** Dataset excerpts follows **
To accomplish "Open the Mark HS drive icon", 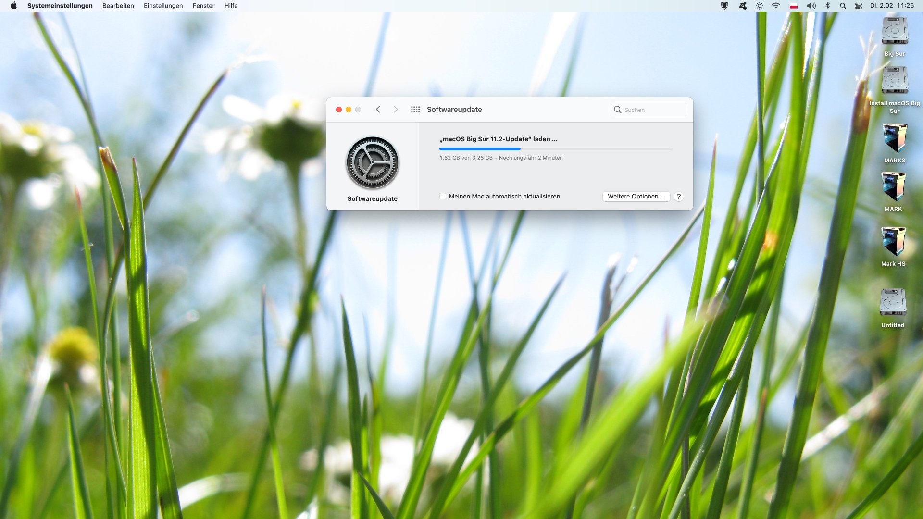I will coord(893,242).
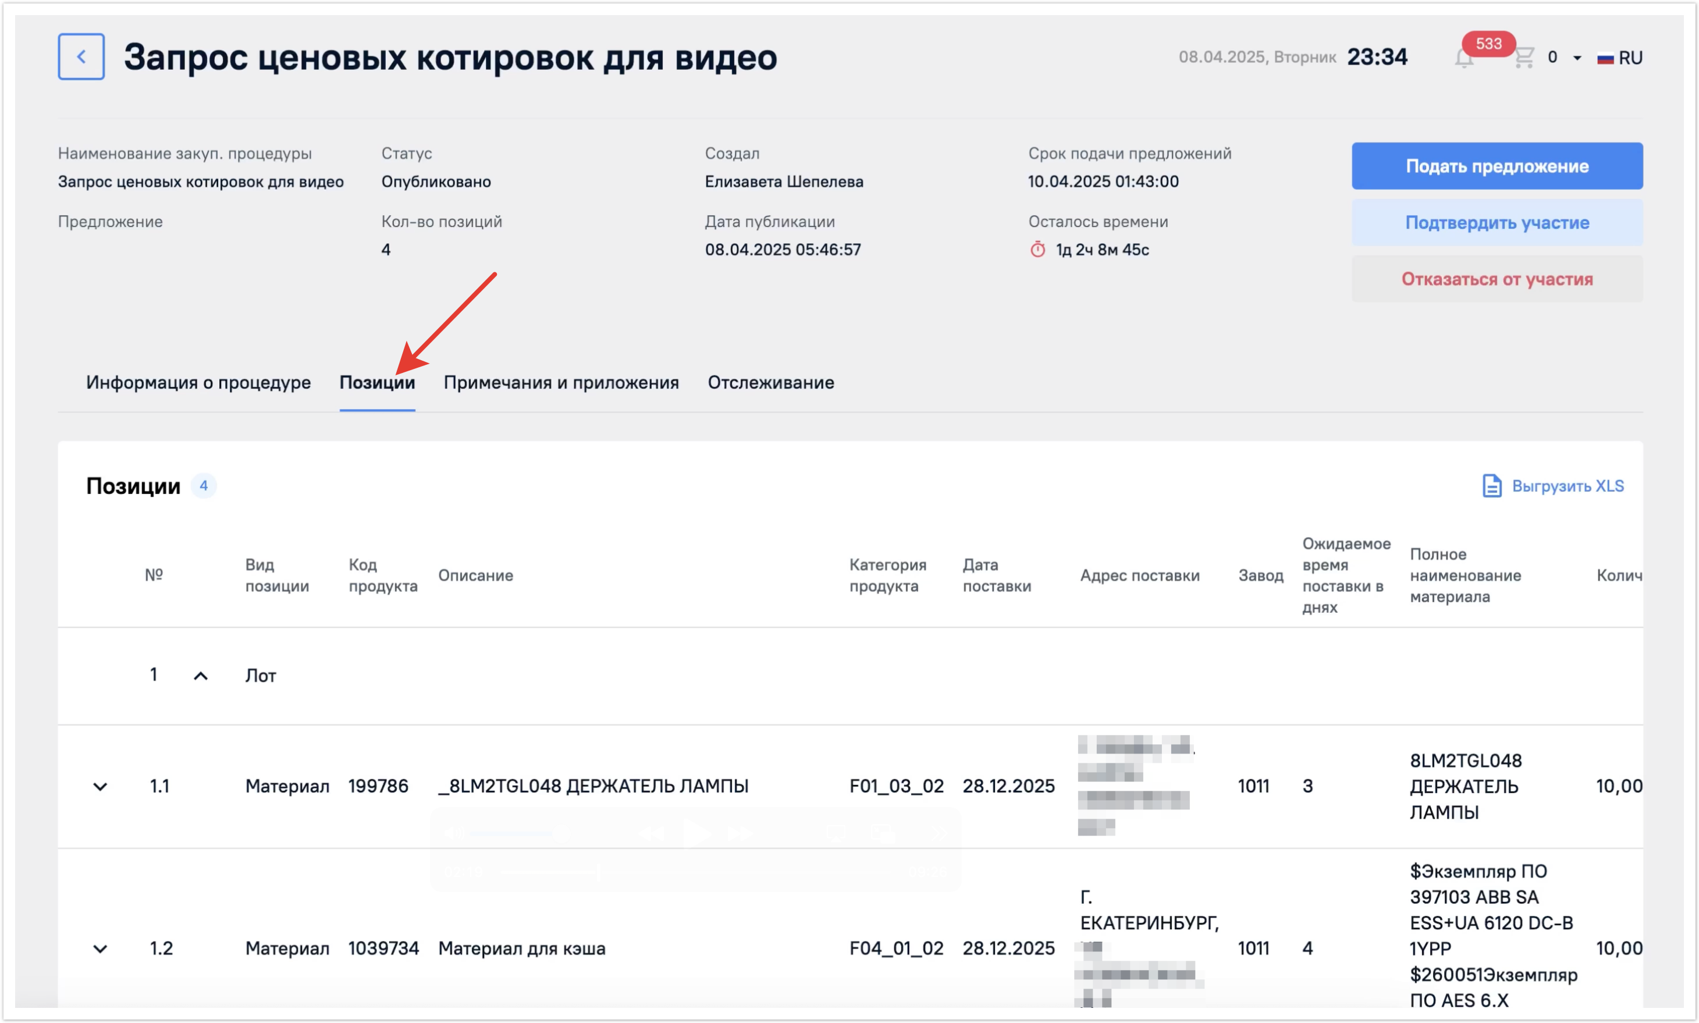Image resolution: width=1699 pixels, height=1023 pixels.
Task: Click the back arrow button
Action: 81,57
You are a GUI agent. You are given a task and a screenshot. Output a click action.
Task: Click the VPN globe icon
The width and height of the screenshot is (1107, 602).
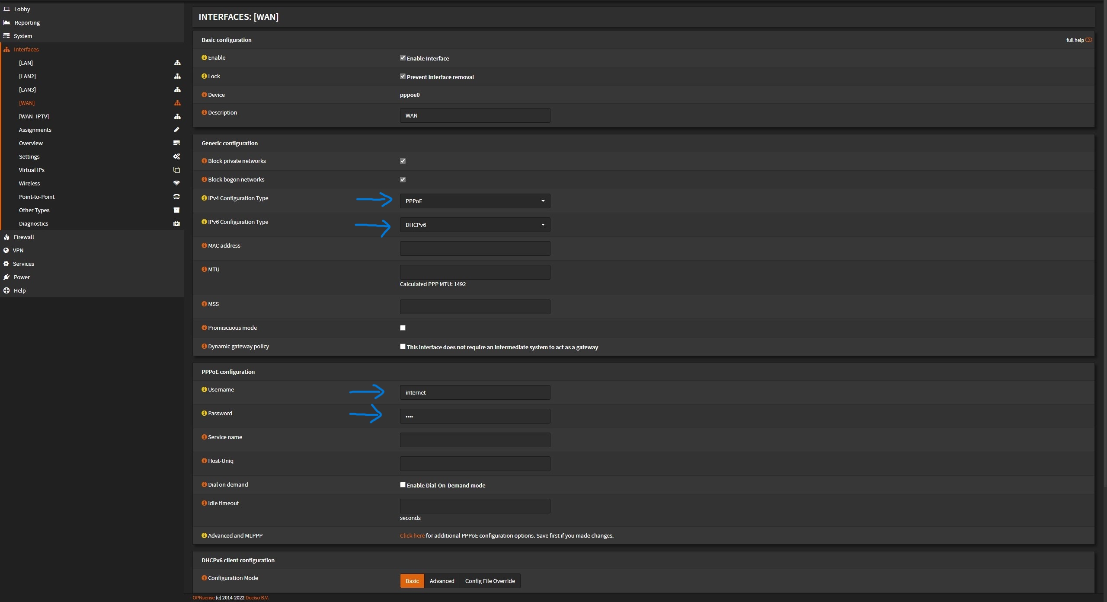[x=6, y=250]
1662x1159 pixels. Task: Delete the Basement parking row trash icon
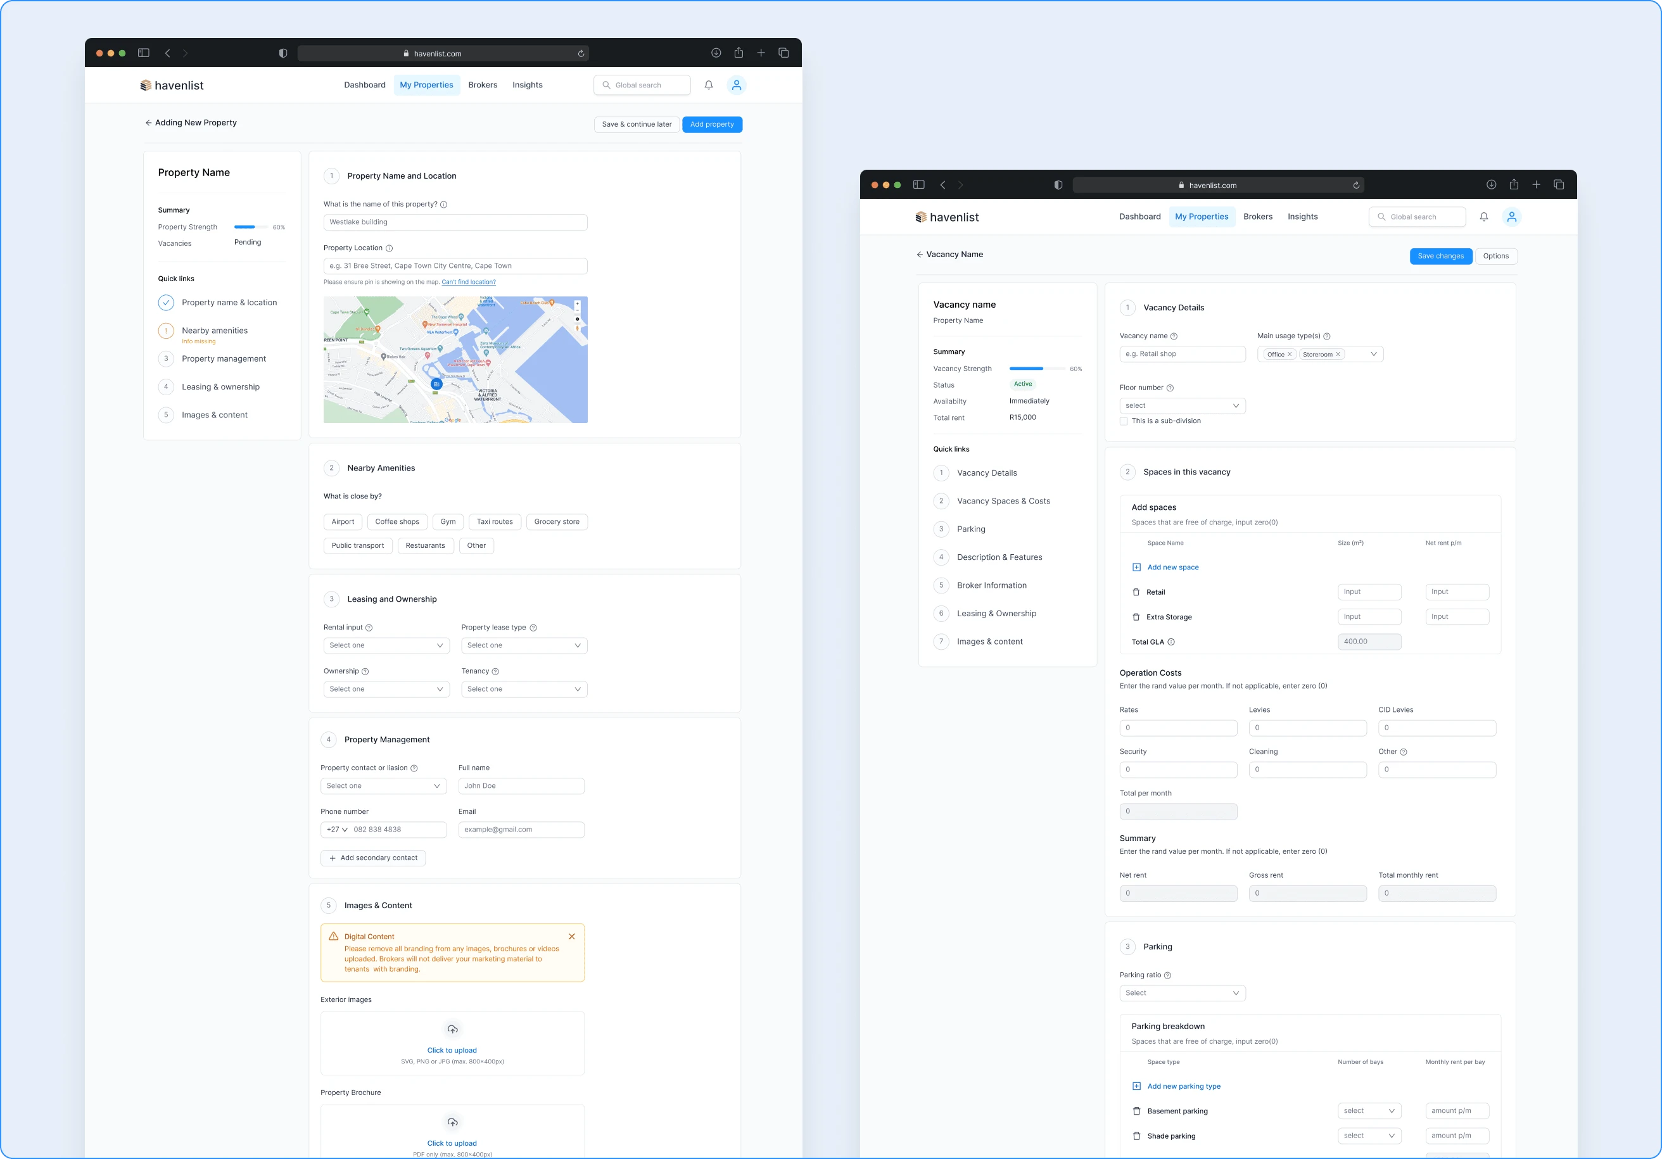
** End of Dataset excerpts **
> What you are asked to do: The line containing "The width and" and every line after it, through the end of the data, are to be output exactly. Omit the pictures.

> Exercise response:
The width and height of the screenshot is (1107, 602).
[x=6, y=250]
1662x1159 pixels. Task: Delete the Basement parking row trash icon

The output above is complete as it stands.